■ Action item
A complete response lists each line of the data below that includes the word "Travel".

■ Given records
★ ★ ★ ★

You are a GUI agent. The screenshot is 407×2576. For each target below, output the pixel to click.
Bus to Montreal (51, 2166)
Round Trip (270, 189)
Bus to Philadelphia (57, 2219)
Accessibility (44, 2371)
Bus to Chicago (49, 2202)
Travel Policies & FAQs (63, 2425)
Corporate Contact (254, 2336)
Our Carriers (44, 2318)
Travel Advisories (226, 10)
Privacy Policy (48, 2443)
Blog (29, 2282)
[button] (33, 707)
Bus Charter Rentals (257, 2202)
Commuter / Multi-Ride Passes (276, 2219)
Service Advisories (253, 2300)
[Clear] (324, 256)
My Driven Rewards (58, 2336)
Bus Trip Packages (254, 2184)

★ ★ ★ ★

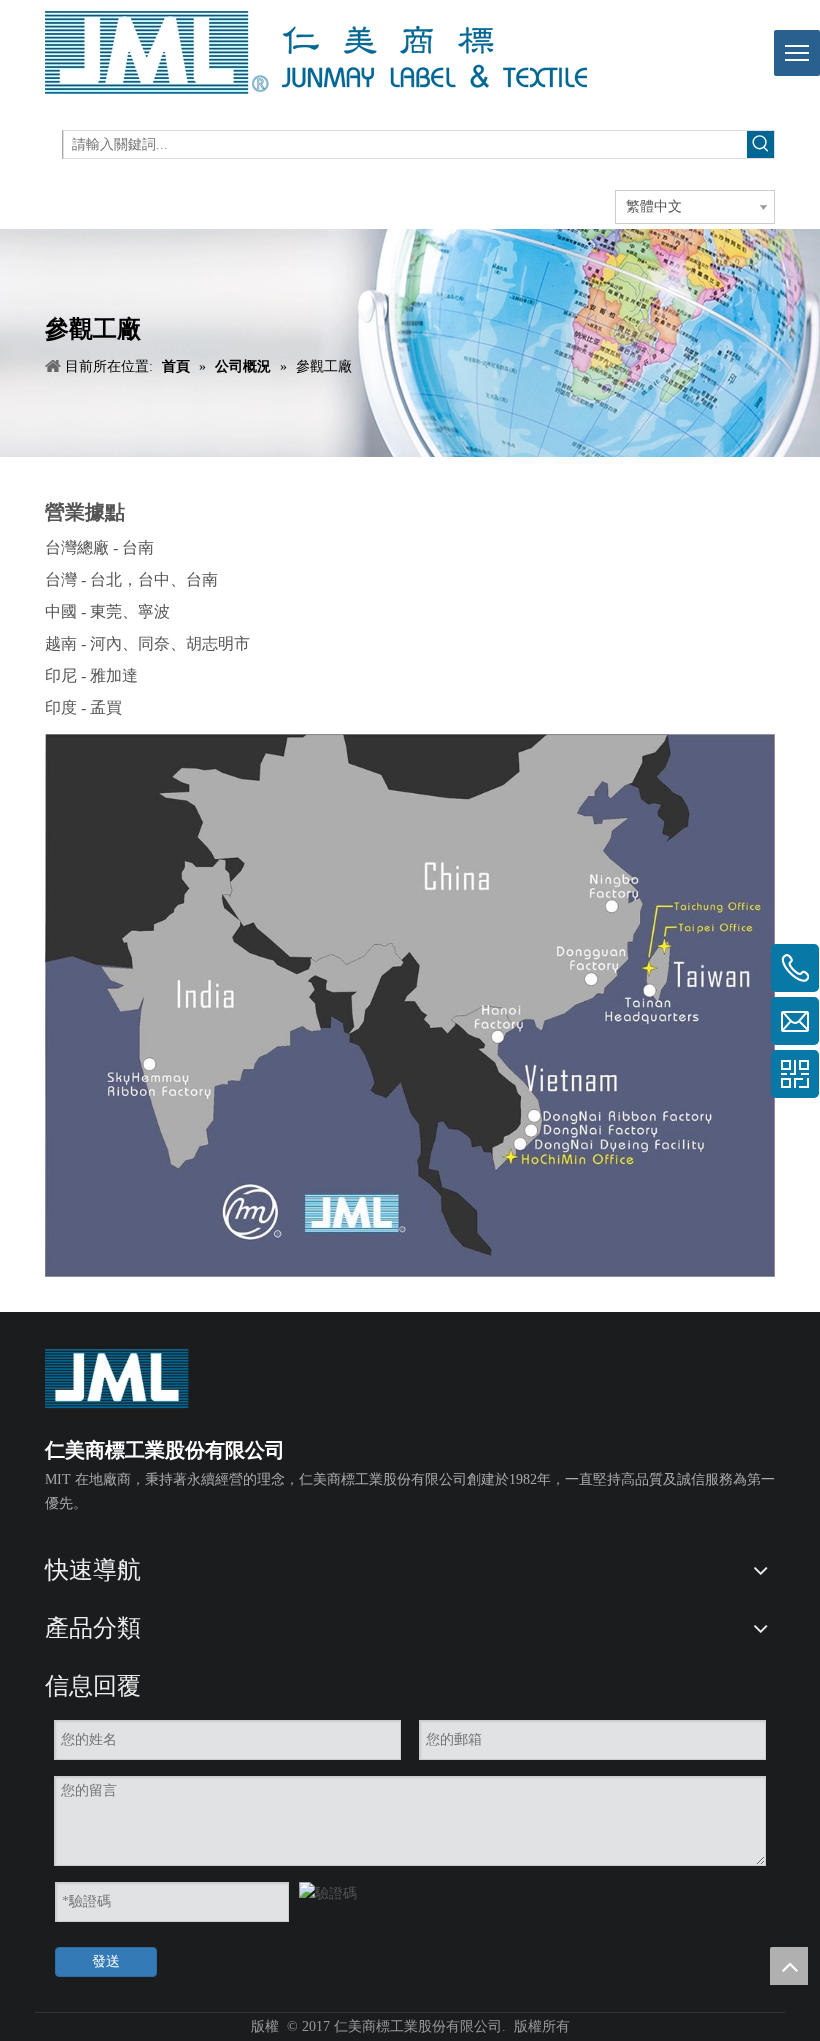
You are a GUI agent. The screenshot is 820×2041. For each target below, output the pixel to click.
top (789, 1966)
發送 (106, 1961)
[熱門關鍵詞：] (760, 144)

★ ★ ★ ★

■ Completed task
Travel Policies & FAQs (63, 2425)
Travel Advisories (226, 10)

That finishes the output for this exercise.